DOCUMENT SEGMENT section start

We observed that elevated glucose levels can decrease the expression of circ8411. However, additional research is necessary to fully understand the underlying molecular mechanisms. One potential explanation is that high glucose concentrations may interfere with the transcription of circ8411 by transcription factors (TFs). Bioinformatics tools (Gene, PROMO, JASPAR) predicted and identified three TFs (CEBP/α, RXRα, HIF-1a) as potential regulators. Among these, CEBP/α and RXRα exhibited significantly decreased expression in GEnCs cultured in HG+HC group compared to those cultured in HC group (Fig 5A). RXRα was selected for further investigation in the subsequent study. To suppress RXRα expression effectively in GEnCs, we employed different concentrations of UVI3003. Treatment with 10 μmol/L UVI3003 resulted in a noticeable decrease in RXRα expression (Fig 5B). Moreover, inhibiting RXRα led to downregulation of circ8411α and ABCA1 (Fig 5C–5E). These findings suggested that RXRα may play a role in the transcriptional regulation of circ8411.

DOCUMENT SEGMENT section end
RECORD SET section start

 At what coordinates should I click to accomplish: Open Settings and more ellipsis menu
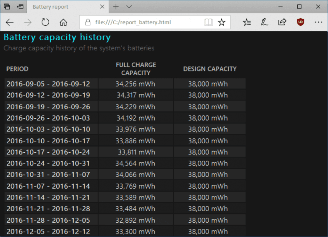(318, 22)
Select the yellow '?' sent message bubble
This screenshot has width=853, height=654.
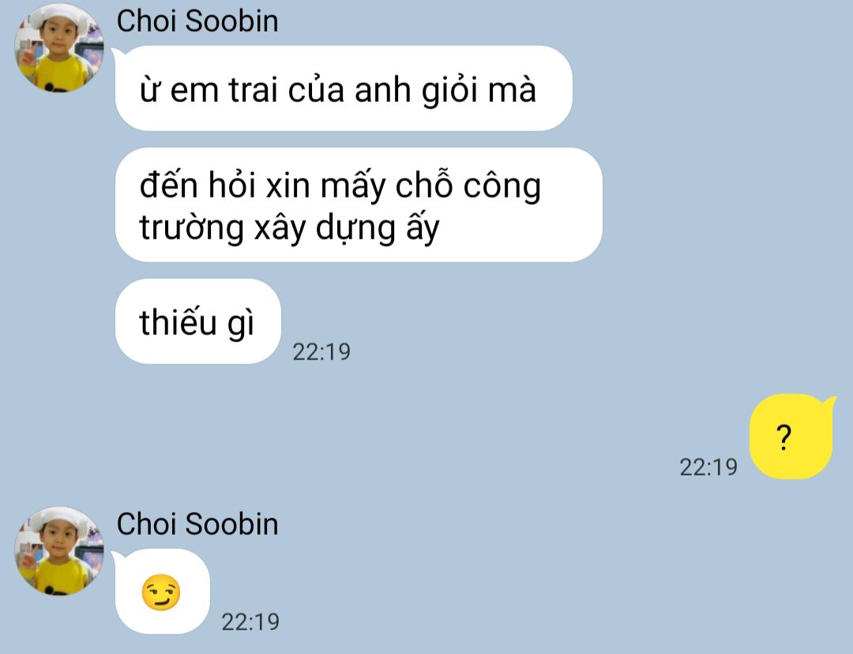click(x=791, y=436)
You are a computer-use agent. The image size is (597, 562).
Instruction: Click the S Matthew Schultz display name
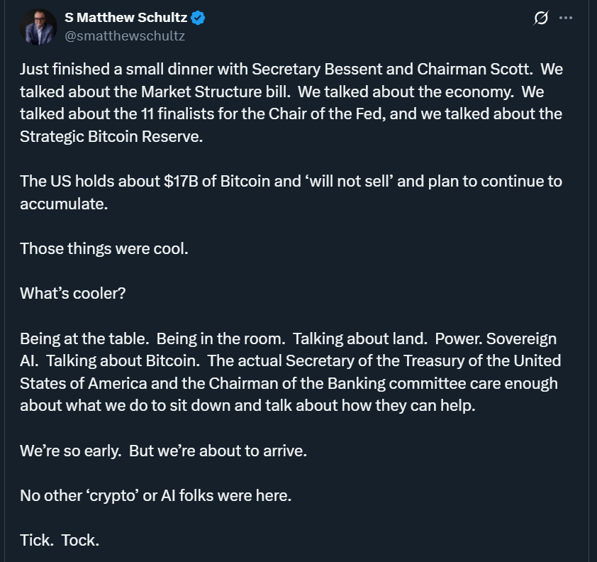point(126,18)
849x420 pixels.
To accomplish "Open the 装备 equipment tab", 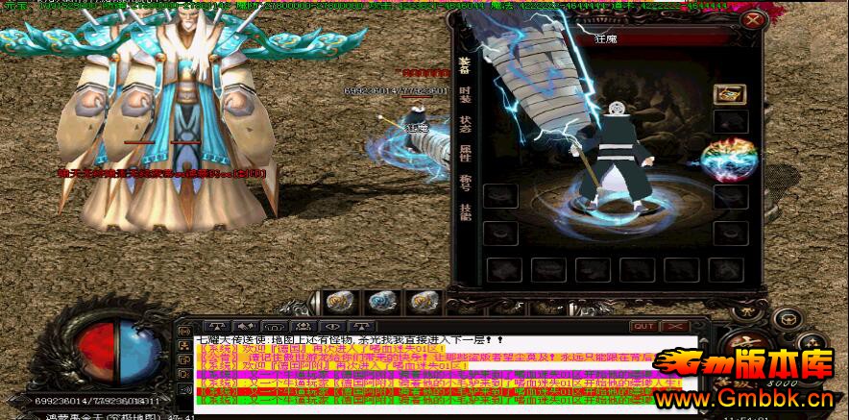I will tap(465, 65).
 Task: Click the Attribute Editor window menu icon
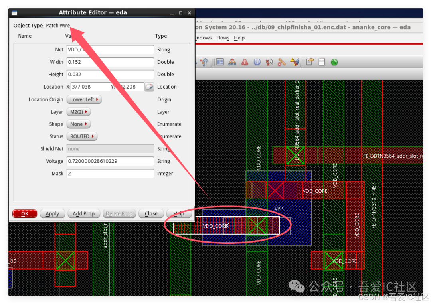click(x=14, y=13)
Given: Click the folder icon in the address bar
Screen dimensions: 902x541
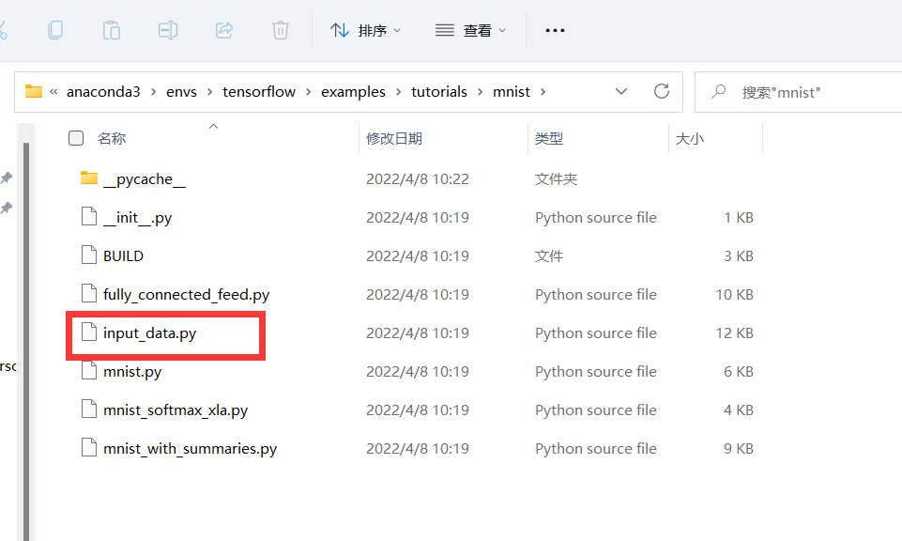Looking at the screenshot, I should pyautogui.click(x=34, y=91).
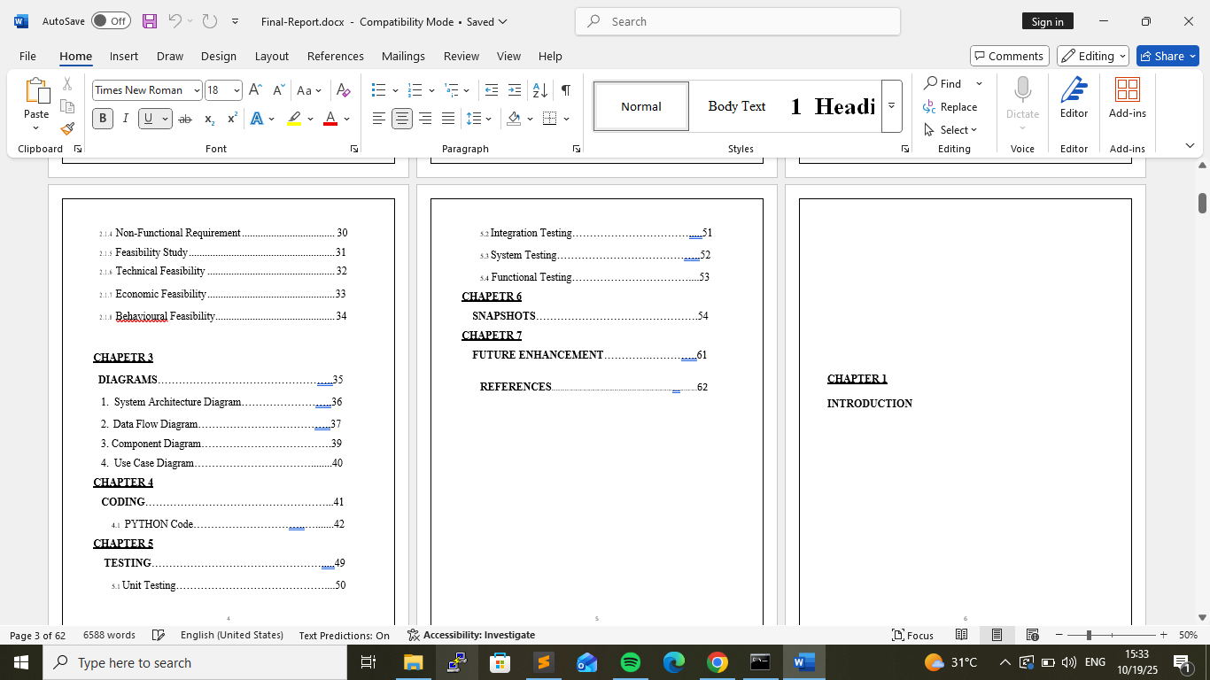This screenshot has width=1210, height=680.
Task: Apply strikethrough formatting to text
Action: pos(184,119)
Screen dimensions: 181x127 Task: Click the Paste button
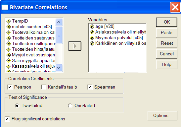coord(166,33)
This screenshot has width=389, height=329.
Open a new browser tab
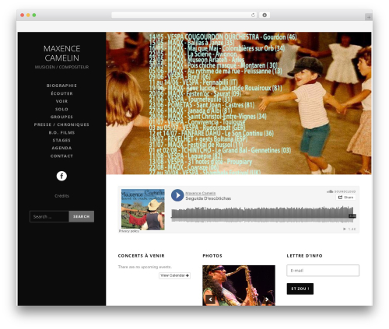click(x=369, y=17)
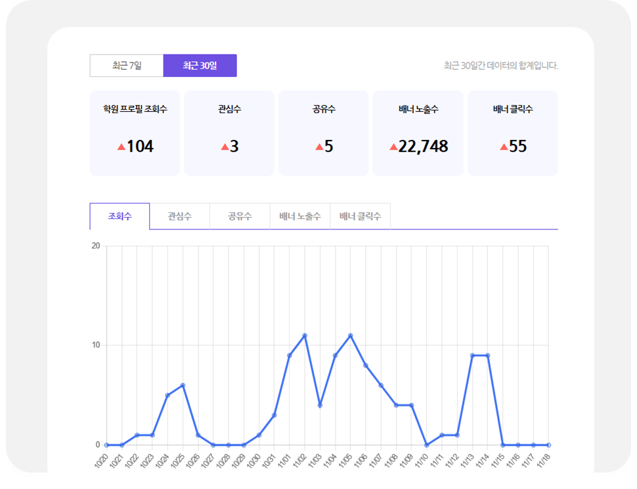
Task: Click the data point at 11/13
Action: coord(472,355)
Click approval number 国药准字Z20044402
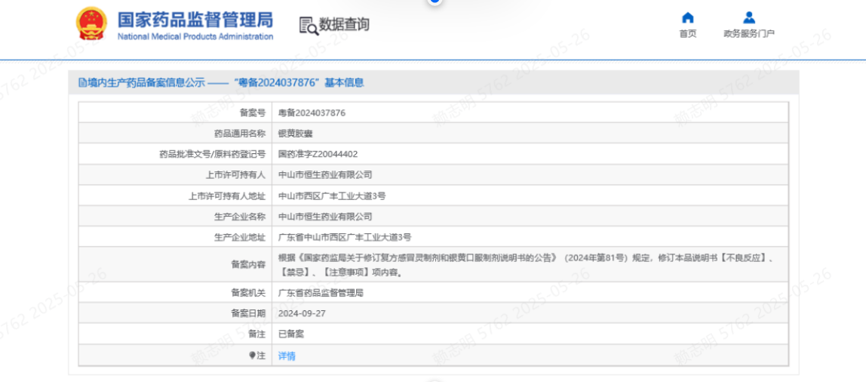Image resolution: width=866 pixels, height=382 pixels. tap(318, 154)
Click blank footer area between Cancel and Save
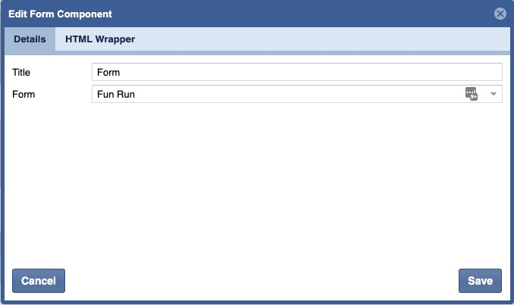 [258, 281]
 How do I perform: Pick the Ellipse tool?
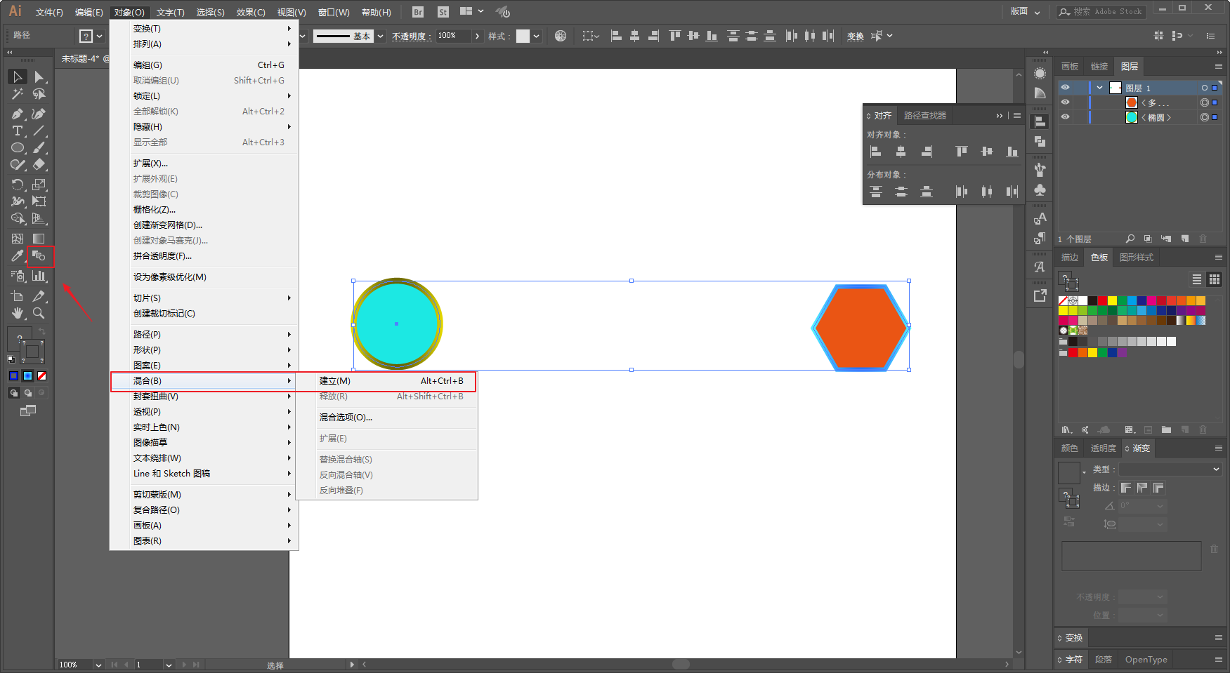point(18,148)
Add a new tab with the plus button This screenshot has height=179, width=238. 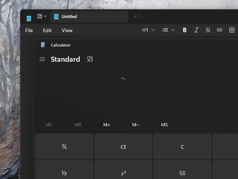[135, 17]
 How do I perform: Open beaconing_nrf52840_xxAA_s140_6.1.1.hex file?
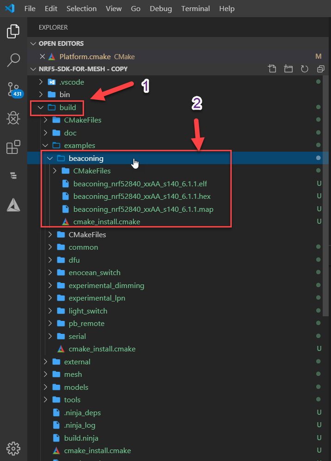[142, 196]
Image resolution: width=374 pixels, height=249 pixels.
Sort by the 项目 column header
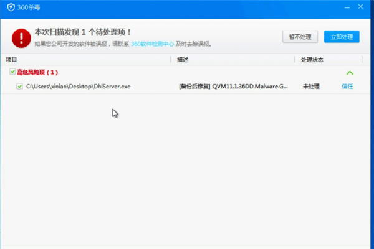[11, 60]
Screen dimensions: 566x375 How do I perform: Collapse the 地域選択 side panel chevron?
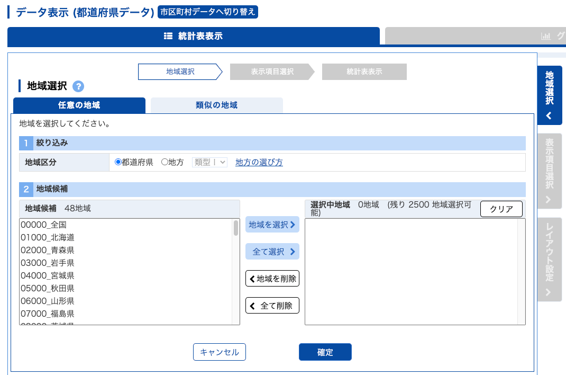(x=549, y=115)
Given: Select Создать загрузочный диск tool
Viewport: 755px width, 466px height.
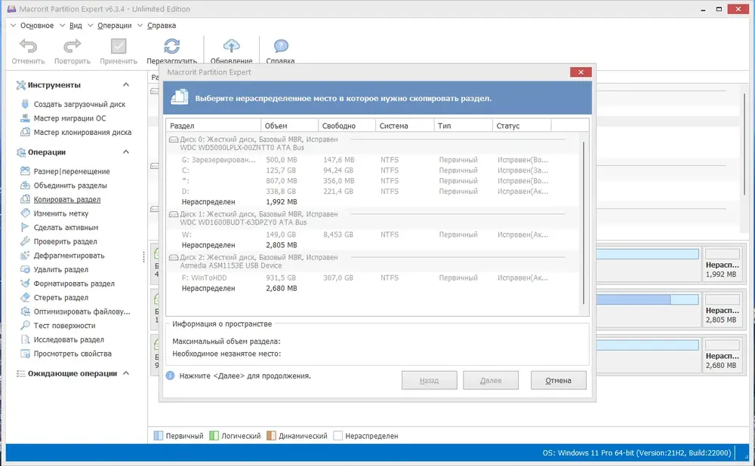Looking at the screenshot, I should (x=79, y=104).
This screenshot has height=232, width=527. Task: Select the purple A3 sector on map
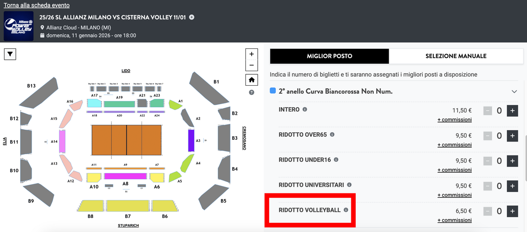coord(191,141)
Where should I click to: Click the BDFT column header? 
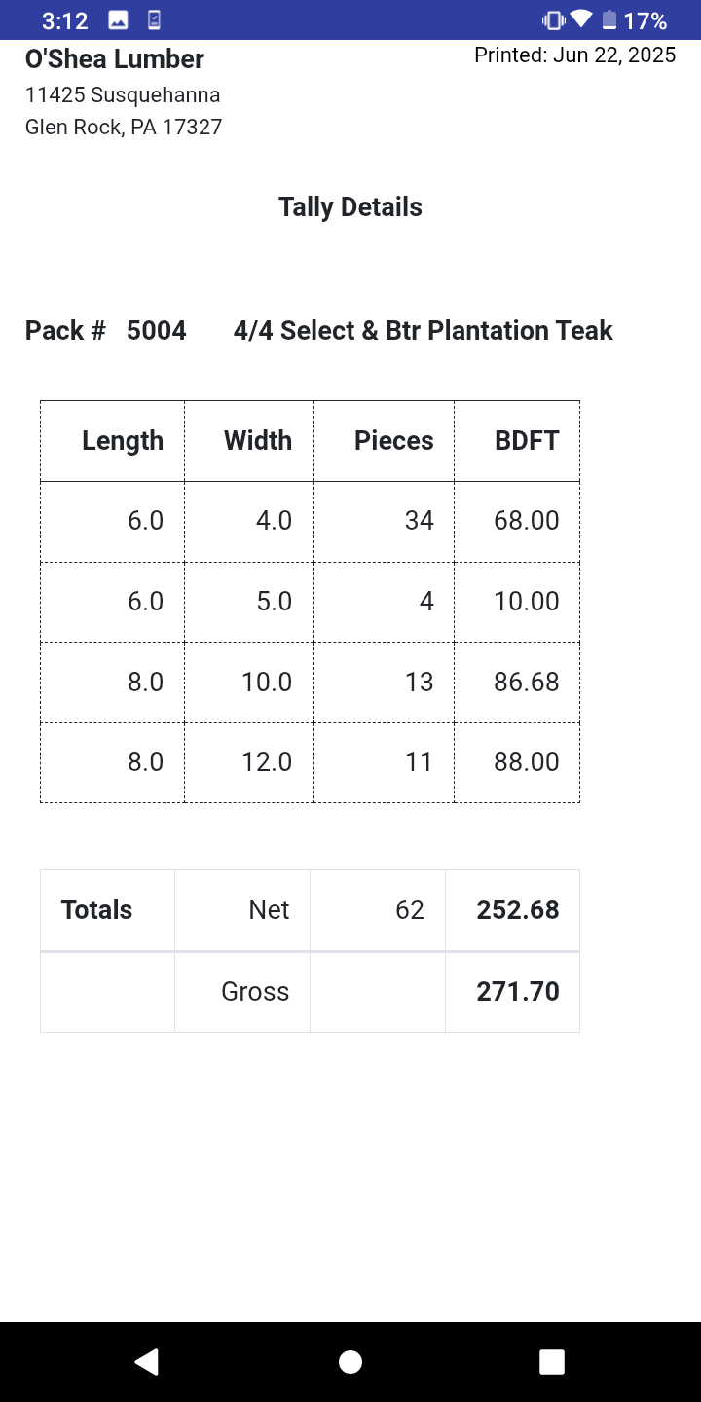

RECORD SET section end

PROMPT 1:
Do these statements agree with the circ8411 passage? Answer yes or no for each, and quote the words that decide it.
(a) Bioinformatics tools predicted three transcription factors as potential regulators.
(b) HIF-1a was chosen for further investigation.
(c) Treatment with 10 μmol/L UVI3003 raised RXRα expression.
PROMPT 2: How would you restate the paragraph of the circ8411 passage beginning "We observed that elevated glucose" as a short list that keeps its main facts?
The items are separate material and have no connection to the circ8411 passage.

RESPONSE AREA 1:
(a) Yes: "Bioinformatics tools (Gene, PROMO, JASPAR) predicted and identified three TFs (CEBP/α, RXRα, HIF-1a) as potential regulators."
(b) No: "RXRα was selected for further investigation in the subsequent study."
(c) No: "Treatment with 10 μmol/L UVI3003 resulted in a noticeable decrease in RXRα expression"

RESPONSE AREA 2:
- Elevated glucose can decrease circ8411 expression, but the molecular mechanisms need more research.
- One possible explanation is that high glucose interferes with the transcription of circ8411 by transcription factors.
- Bioinformatics tools (Gene, PROMO, JASPAR) identified three potential regulators: CEBP/α, RXRα and HIF-1a.
- CEBP/α and RXRα expression was significantly lower in GEnCs in the HG+HC group than in the HC group.
- RXRα was selected for further study.
- 10 μmol/L UVI3003 noticeably decreased RXRα expression in GEnCs.
- Inhibiting RXRα downregulated circ8411α and ABCA1.
- These findings suggest that RXRα may play a role in the transcriptional regulation of circ8411.